One portfolio manager thinks it might be time to buy the utilities and get a nice dividend yield.
Skip Aylesworth, portfolio manager of the Hennessy Gas Utility Fund, told CNBC's "Power Lunch" that in a lackluster U.S. economy, it may be prudent to invest in safety.
"Our economy will just muddle along, but that may not be bad. I think there is still room for growth in the traditional conservative-type investments, such as Treasurys, utilities, bonds, etc., as money flows into our country as a safe haven" from more pressured economies abroad, Aylesworth said Monday.
Utilities are one of the best-performing sectors in the year to date, up more than 12 percent, but Art Hogan, chief market strategist at Wunderlich Securities, thinks there are cheaper dividend plays in other sectors.
"I think that dividend darling, that quest for yield, that bond replacement has gotten very expensive in terms of the utilities," Hogan said on "Power Lunch." He explained that utilities are three times more expensive than they've been historically while their yields are about 1 percent lower.

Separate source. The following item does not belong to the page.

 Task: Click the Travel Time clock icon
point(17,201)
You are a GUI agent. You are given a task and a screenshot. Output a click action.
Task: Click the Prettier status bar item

Hogan said that investors can instead think about "the pharma companies that actually pay pretty good dividends or think about telecoms which have a reasonable multiple and a higher dividend yield."
Aylesworth admitted that the utilities are expensive, but they still look more promising than the alternatives.
"They're doing well this year. They pay 2 to 3 percent, sometimes 4 percent dividend yield. They have had a history of growing that yield and they look pretty attractive [compared] to the European rate environment," he said.